Como se sabe, essa oposição verifica-se quando o Supremo, em decisões proferidas em processos diferentes, dá à mesma questão essencial de direito, no domínio da mesma legislação, soluções opostas.
No caso sub judice foram propostas pelas ora recorrentes duas acções: uma contra a firma Pires & Mourato Vermelho, Lda., no qual foi proferido o acórdão recorrido; outra contra a Euro-Labor-Laboratórios de Síntese Química e Especialidades Farmacêuticas, S. A. R. L., onde foi proferido o Acórdão, dito em oposição, de 24 de Junho de 1975.
Em ambas as acções as ora recorrentes demandavam sociedades comerciais pedindo a condenação destas a absterem-se de fabricar, manipular ou vender em Portugal produtos farmacêuticos que identificavam ou quaisquer outros que contivessem a ingrediente activo Trimetoprim, cujo processo de invenção consta das patentes portuguesas n.os 44870 e 46641, e a pagar às autoras indemnizações a liquidar em execução de sentença.
Na primeira acção decidiu-se que a ré, ao «importar, comprando, Trimetoprim, para com ele produzir um produto diferente, não lesou os titulares das patentes do fabrico daquele produto, pois tais actos não contendem com o processo de fabrico para que foram concedidas as patentes; estas asseguram apenas o exclusivo da exploração e fabrico do Trimetoprim».

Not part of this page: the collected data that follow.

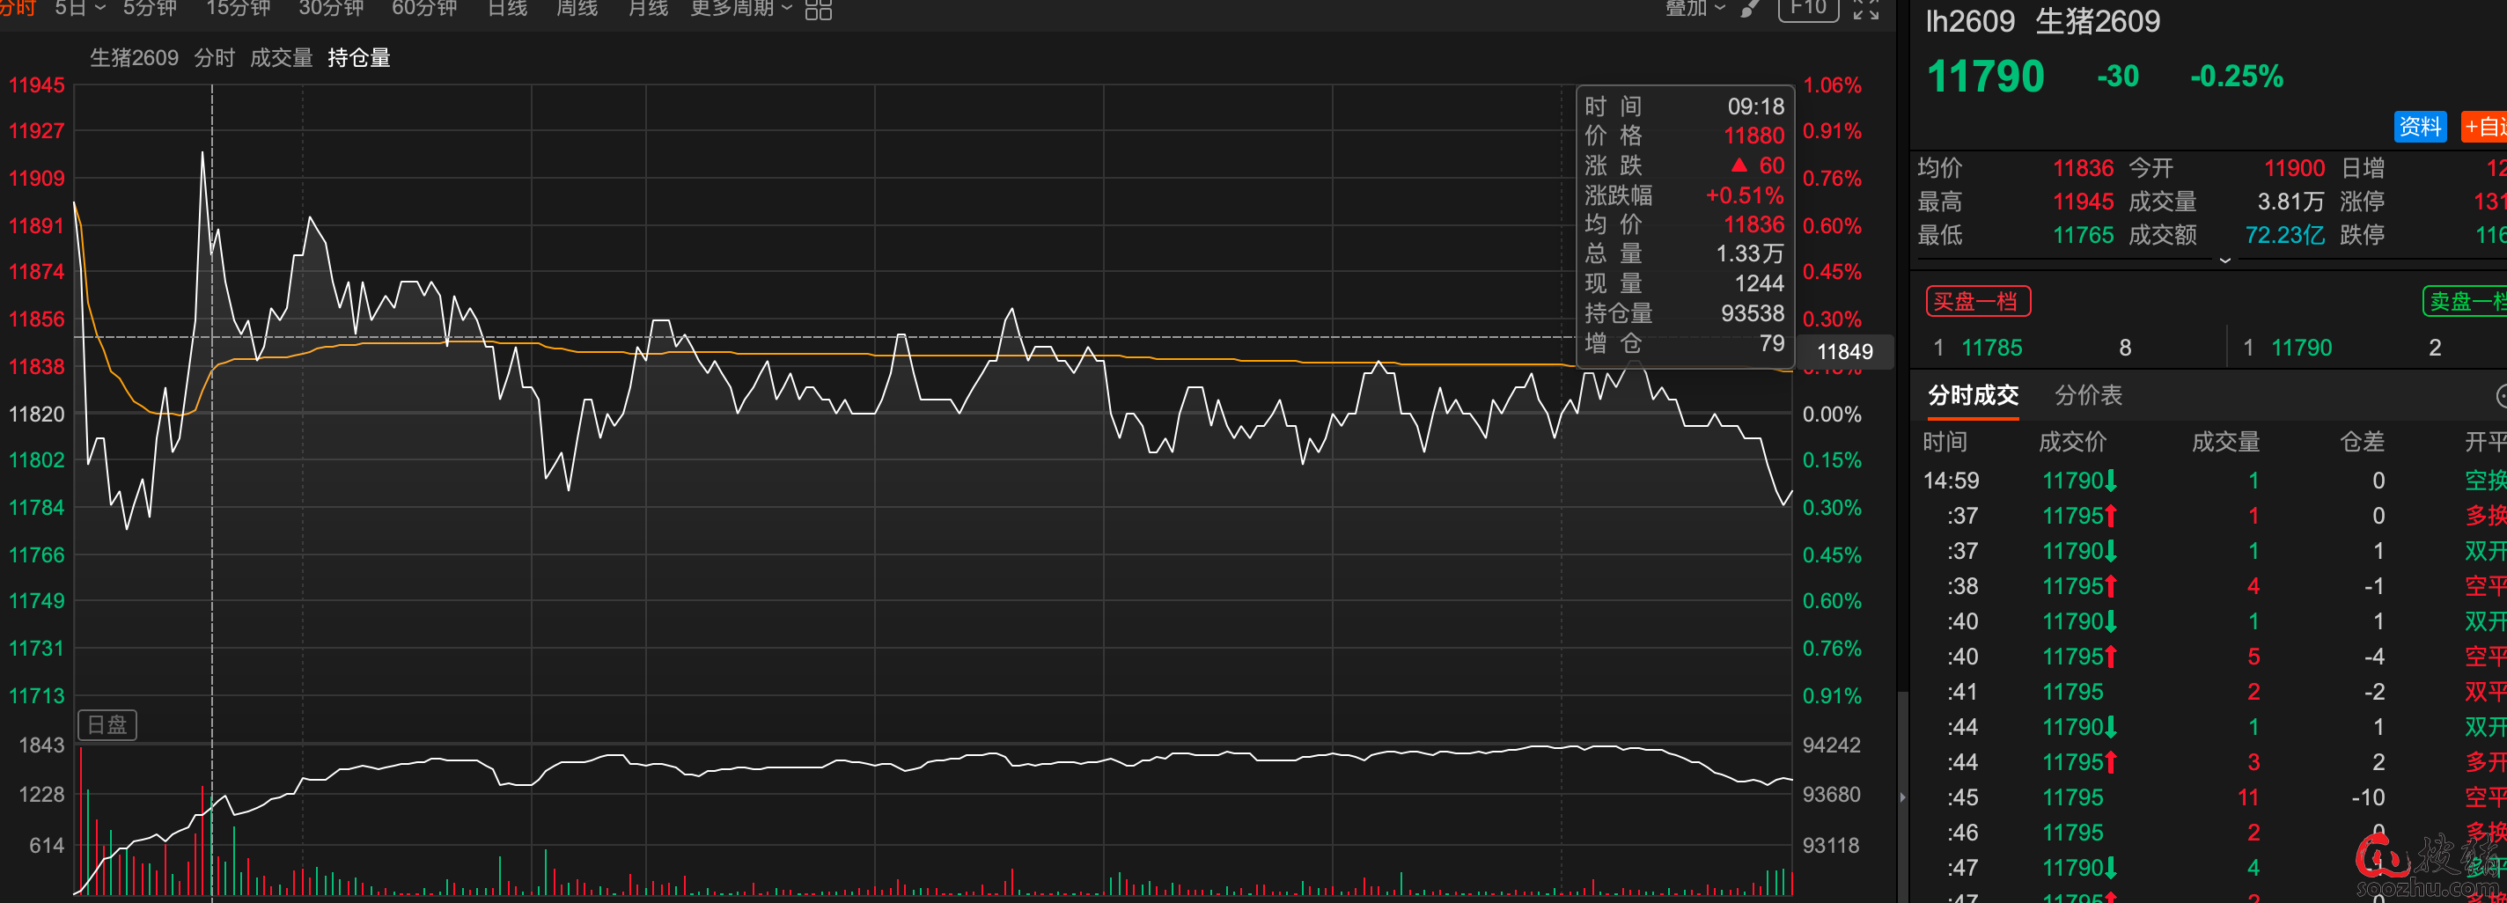Open the 叠加 overlay dropdown

click(1694, 9)
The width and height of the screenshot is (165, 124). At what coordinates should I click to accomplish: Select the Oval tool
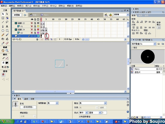pos(3,31)
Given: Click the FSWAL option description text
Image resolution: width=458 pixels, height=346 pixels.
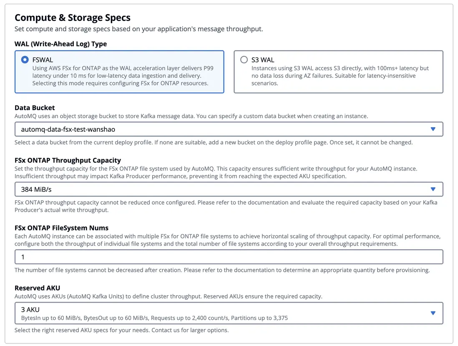Looking at the screenshot, I should 123,75.
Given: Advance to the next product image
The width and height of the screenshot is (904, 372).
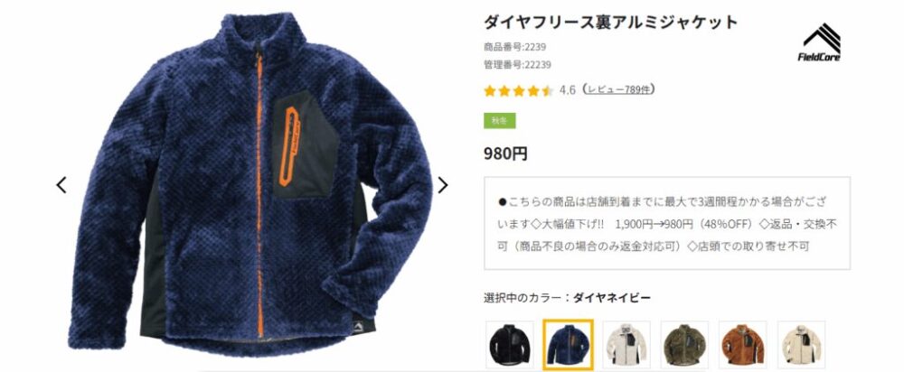Looking at the screenshot, I should 443,185.
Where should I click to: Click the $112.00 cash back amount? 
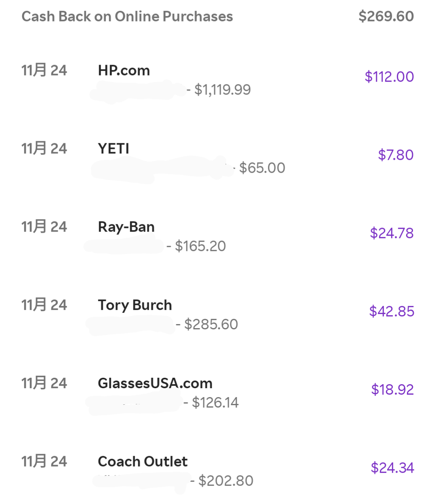pos(389,77)
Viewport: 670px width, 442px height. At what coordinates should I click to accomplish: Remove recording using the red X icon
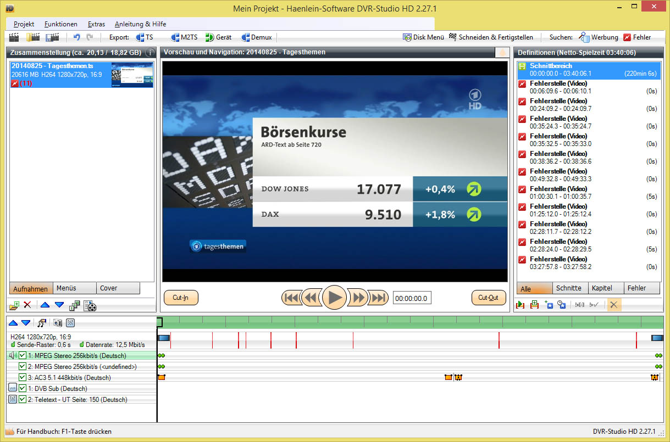(x=27, y=305)
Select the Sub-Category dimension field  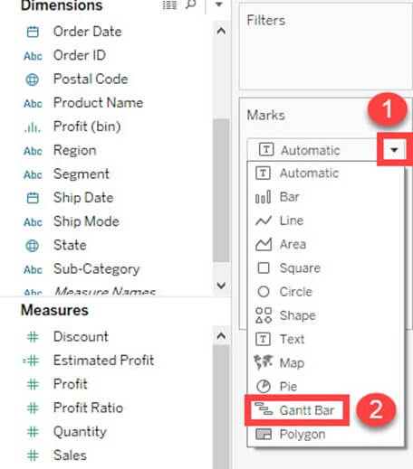click(x=96, y=268)
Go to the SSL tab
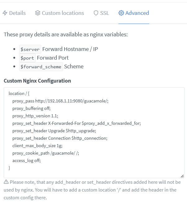The image size is (187, 208). pos(105,13)
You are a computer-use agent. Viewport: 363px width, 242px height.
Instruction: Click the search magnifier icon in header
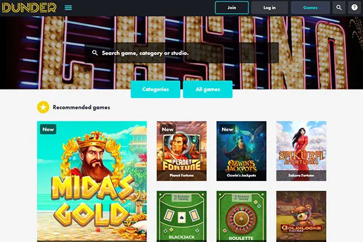pos(339,8)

Na acção em que foi proferido o acórdão dito em oposição decidiu-se, por sua vez:
Desde que as autoras depositaram em Portugal as patentes que se referem à invenção do processo de preparação do Trimetoprim, ficou-lhes assegurado o direito exclusivo de explorarem em Portugal esse processo técnico, produzindo ou fabricando o dito produto ou qualquer outro que contenha aquele ingrediente activo.
Parece que qualquer destas decisões encarou a mesma questão de direito, que é a de saber se o exclusivo, proveniente do registo das patentes, abrange só a fabricação do mesmo produto ou se abrangerá também a fabricação e manipulação de quaisquer produtos que contenham «princípios activos» obtidos pelo processo patenteado.
É questão que se põe essencialmente em face do artigo 8.º do Código da Propriedade Industrial.
O acórdão recorrido adoptou a primeira daquelas alternativas; o acórdão de 1975 adoptara a segunda.
Soluções opostas sobre a mesma questão de direito.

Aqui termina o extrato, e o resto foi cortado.